If Your Dog Refuses to Walk: What to Do

It is safe to say that most dogs love walking. Many people are familiar with the picture, as, at the mere mention of the street, the pet hurries up, wags its tail, and in every possible way shows its readiness to leave the house. But, alas, this is not always the case. What if the dog doesn’t want to walk?

There are different reasons why a dog does not want to go for a walk. To establish the truth, it is important to take into account the age of the pet, and the state of his health, and the character, and the lifestyle in general.

Why doesn’t the dog want to walk?

One of the most obvious reasons is health problems. It may be difficult for the dog to walk, jump, run, climb or descend stairs because of pain in the joints or spine. Lethargy and lethargy can be signs of many health problems. If there is a suspicion of a disease, you should immediately contact your veterinarian.

Sometimes the dog does not want to walk out of fear. This can be seen by how uncomfortable the pet feels on the street: he runs home, keeps behind the owner, tucks his tail, or even refuses to go beyond the threshold. If you notice this in the behavior of your pet, then, most likely, the problem lies in the psychological state, which means that you need to consult a veterinarian.

A not too obvious reason why a dog does not want to go for a walk outside is bad weather. Yes, animals are also capable of showing character: some flatly refuse to stick their nose out of a comfortable apartment in the heat, rain, or frost. On such days, you can simply limit walks or buy suitable clothes for your pet.

It also happens that the dog gets bored with the usual route or is simply not interested in walks. This happens with animals that the owners limit communication with other dogs. The same happens with pets that walk in the same place every day. In such cases, it is recommended to diversify the walking route and visit the dog grounds more often.

Puppies and teenage dogs sometimes get stressed out on walks because they are intimidated by new things. The reason may be improper socialization – for example, if the owner too early and abruptly began to introduce the pet to the outside world.

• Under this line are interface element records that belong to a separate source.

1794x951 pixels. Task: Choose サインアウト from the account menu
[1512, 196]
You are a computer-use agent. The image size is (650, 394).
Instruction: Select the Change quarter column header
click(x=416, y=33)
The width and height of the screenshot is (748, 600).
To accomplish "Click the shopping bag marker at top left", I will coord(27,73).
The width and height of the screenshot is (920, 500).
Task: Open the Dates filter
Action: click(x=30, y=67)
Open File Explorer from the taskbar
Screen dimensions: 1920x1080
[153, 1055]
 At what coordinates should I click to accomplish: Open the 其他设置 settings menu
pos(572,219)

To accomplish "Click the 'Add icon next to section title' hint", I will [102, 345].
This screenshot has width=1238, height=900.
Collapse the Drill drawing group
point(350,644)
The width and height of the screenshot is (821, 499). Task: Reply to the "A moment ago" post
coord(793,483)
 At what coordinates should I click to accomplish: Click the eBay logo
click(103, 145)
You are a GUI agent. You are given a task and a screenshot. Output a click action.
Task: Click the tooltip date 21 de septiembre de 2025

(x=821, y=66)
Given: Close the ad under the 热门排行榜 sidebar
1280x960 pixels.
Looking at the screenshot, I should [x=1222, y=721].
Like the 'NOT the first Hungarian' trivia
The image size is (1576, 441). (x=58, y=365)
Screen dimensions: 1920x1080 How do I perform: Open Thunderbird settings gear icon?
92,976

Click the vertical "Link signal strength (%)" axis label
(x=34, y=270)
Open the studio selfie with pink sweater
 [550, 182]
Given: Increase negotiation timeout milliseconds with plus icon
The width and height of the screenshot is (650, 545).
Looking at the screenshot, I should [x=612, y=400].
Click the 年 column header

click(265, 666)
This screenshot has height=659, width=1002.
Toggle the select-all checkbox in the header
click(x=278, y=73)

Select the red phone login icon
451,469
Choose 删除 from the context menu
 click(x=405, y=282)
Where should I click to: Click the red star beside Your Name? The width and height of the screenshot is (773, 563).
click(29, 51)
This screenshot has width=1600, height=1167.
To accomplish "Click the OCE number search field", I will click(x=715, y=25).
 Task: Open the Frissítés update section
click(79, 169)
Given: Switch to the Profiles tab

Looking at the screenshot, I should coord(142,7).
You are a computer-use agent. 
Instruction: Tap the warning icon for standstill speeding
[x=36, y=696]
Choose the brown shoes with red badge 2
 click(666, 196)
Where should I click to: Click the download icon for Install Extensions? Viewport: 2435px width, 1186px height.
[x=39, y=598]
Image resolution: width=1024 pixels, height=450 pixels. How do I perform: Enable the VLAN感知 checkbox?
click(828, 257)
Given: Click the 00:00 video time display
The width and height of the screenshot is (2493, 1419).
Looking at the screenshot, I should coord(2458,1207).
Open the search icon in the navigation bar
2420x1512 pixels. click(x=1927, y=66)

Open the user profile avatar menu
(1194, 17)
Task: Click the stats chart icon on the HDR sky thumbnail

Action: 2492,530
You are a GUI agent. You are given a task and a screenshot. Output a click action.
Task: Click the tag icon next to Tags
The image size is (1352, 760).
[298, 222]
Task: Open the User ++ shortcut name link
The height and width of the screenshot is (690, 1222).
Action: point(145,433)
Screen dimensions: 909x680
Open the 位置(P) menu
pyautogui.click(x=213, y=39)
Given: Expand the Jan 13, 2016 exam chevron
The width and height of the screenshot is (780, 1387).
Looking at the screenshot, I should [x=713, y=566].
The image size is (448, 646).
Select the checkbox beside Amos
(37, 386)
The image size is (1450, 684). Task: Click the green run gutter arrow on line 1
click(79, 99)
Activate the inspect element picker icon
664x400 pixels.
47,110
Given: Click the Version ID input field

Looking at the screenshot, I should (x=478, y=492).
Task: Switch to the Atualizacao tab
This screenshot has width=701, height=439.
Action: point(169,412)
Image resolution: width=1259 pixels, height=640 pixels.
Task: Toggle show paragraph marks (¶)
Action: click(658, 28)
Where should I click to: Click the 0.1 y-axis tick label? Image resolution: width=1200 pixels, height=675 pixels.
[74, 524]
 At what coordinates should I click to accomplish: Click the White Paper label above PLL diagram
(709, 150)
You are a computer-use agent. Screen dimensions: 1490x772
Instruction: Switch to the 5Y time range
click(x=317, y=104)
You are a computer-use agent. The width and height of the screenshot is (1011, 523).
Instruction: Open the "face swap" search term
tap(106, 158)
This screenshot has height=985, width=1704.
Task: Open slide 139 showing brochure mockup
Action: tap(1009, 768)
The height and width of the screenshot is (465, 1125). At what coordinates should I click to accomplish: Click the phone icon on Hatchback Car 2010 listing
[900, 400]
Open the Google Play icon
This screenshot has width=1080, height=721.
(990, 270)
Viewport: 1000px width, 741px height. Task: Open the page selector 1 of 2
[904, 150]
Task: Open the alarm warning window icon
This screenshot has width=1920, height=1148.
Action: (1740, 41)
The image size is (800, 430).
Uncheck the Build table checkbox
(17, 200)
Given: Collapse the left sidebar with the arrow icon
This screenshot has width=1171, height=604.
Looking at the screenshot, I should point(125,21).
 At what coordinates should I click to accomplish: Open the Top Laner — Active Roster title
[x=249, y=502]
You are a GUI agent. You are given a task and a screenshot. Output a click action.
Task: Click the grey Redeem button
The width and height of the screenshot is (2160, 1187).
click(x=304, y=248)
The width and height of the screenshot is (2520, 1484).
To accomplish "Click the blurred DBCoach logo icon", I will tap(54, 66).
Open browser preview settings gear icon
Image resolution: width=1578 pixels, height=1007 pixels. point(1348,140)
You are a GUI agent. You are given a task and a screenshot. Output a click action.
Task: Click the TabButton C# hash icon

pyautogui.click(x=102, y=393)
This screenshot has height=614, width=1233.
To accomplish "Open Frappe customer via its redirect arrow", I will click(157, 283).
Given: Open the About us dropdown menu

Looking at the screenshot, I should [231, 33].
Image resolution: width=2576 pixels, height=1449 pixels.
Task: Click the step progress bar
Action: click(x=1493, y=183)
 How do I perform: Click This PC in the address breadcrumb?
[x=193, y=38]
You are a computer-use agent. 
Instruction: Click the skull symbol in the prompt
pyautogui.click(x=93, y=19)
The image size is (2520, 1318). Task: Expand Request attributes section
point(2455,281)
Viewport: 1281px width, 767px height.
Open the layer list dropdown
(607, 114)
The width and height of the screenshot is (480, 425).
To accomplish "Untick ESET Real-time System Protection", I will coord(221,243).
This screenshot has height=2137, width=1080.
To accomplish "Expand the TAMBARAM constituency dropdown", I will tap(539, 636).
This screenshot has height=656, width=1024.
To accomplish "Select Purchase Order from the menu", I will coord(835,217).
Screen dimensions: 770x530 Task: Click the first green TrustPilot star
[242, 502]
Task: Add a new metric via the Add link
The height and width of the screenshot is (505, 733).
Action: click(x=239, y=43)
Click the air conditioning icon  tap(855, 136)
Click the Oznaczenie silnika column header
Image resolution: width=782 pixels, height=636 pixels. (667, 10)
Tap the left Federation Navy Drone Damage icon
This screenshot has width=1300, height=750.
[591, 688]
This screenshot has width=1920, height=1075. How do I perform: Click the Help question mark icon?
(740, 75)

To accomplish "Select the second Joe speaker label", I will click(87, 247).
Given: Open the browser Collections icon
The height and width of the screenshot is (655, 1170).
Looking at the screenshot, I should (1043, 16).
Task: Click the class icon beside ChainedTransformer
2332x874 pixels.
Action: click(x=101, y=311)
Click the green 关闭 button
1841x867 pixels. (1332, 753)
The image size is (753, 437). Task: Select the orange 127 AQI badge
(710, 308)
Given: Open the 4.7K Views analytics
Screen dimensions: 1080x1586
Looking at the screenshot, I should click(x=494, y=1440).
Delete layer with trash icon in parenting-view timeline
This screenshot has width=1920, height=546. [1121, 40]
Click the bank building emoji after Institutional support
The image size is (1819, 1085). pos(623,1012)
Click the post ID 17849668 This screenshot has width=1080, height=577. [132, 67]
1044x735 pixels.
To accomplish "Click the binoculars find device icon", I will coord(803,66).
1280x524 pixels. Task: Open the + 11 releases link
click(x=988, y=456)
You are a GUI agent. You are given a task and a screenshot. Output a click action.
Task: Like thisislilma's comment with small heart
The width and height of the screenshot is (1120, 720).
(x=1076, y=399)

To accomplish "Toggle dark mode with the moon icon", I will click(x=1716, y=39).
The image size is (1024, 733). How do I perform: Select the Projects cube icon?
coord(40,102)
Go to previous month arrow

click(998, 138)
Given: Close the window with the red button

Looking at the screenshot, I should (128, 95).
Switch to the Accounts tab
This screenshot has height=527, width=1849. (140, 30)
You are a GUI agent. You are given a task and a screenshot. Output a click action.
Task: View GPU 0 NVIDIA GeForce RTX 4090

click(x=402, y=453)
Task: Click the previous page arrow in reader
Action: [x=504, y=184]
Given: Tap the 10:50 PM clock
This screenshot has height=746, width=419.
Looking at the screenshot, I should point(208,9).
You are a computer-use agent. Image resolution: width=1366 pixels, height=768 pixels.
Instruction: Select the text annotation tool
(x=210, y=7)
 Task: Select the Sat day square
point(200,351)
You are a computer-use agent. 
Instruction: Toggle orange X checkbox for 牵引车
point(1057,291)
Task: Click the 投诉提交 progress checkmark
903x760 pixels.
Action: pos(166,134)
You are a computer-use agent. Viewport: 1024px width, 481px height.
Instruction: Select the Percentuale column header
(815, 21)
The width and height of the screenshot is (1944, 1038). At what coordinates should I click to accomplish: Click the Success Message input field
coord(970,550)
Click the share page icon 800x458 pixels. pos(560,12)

Adult dogs, who previously lived outside the city in a private house, often refuse to walk. They are simply not familiar with cars, bicycles, and other features of life in the city.

When faced with the problem of refusing to walk, the first thing the dog owner should do is understand why the pet is behaving this way. Only then should you begin to correct your behavior.

If the dog refuses to walk because of fears, you can try to work them out on your own.

You need to let your pet know that he is safe with you. But you need to act very carefully, gradually bringing the dog closer to its fears.

For example, if the dog does not want to go for a walk, resists in every possible way, and demonstrates its displeasure, then in not very difficult cases, the pet can be lured out for a walk using the game. If the animal still does not give in to persuasion, you will have to resort to more serious measures.

Try moving the food bowl closer to the front door. Let the dog get used to the hallway: with the help of treats and feeding, a positive associative connection with this room will be developed. In the next step, try opening the front door ajar while feeding. And after a while, feed the pet outside the door. It is important to do everything slowly, not to rush. After the pet has got used to it, you can move on to the next stage and take him outside.

In more serious cases, consultations with a zoopsychologist or dog handler cannot be avoided.

It is often much easier to take several private pieces of training with a specialist and see the result after a couple of sessions than to try to solve the problem on your own without having the necessary knowledge and skills.